The default state for post and Page visibility is Public. Public visibility means that the content will be visible to the outside world as soon as it is published.
By clicking on the edit link next to Visibility: Public in the Publish options, you can choose from an expanded selection of visibility options.
The options are:
Password Protected content is not immediately visible to the outside world. Instead, visitors will see a prompt similar to this:
The title for your protected entry is shown, along with a password prompt. A visitor to your site must enter the password in the box in order to see the content of the post or Page.
Private content is published only for your eyes, or the eyes of only those with authorization permission levels to see private content. Normal users and visitors will not be aware of private content. It will not appear in the article lists. If a visitor were to guess the URL for your private post, they would still not be able to see your content. You will only see the private content when you are logged into your WordPress blog.
Once you change the visibility to private, the post or page status changes to "Privately Published" as shown. Private posts are automatically published but not visible to anyone but those with the appropriate permission levels (Editor or Administrator).
WARNING: If your site has multiple editors or administrators, they will be able to see your protected and private posts in the Edit panel. They do not need the password to be able to see your protected posts.

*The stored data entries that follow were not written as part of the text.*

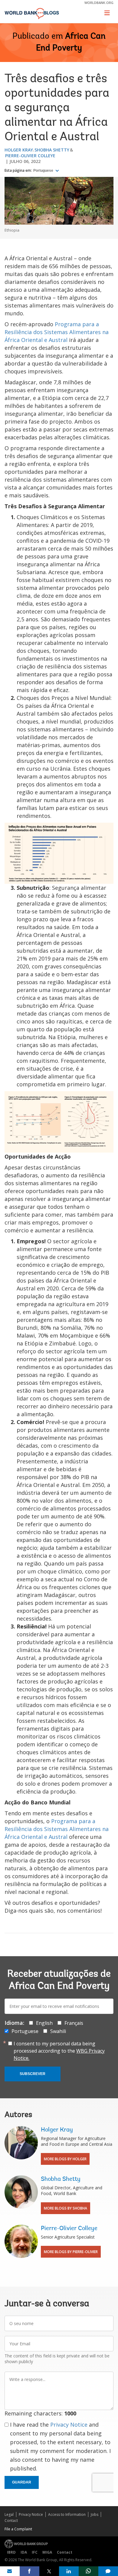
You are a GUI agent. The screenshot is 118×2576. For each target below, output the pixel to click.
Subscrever (32, 2074)
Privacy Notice (68, 2424)
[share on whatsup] (88, 2571)
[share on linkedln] (69, 2571)
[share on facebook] (29, 2571)
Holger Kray (19, 150)
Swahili (58, 2031)
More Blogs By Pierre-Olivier (71, 2251)
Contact (11, 2520)
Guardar (21, 2482)
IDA (24, 2552)
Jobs (94, 2514)
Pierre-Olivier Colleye (30, 155)
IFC (35, 2552)
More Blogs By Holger (65, 2158)
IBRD (11, 2552)
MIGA (47, 2552)
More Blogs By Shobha (65, 2208)
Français (73, 2023)
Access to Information (67, 2514)
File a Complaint (18, 2529)
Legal (9, 2514)
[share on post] (49, 2571)
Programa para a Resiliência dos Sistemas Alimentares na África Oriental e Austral (57, 331)
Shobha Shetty (51, 150)
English (44, 2023)
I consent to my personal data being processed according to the (59, 2050)
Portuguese (43, 170)
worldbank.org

They can see the private posts in the Edit posts/Pages list, and are able to modify them, or even make them public. Consider these consequences before making such posts in such a multiple-user environment.
Currently the functionality to hide your entire blog from public view, or to restrict it to certain users, is not part of the core WordPress product. There are possible plans to introduce this functionality into a later version.
Alternatively, you could use the
.htaccess to restrict who can visit your web site, but this is beyond the scope of this document.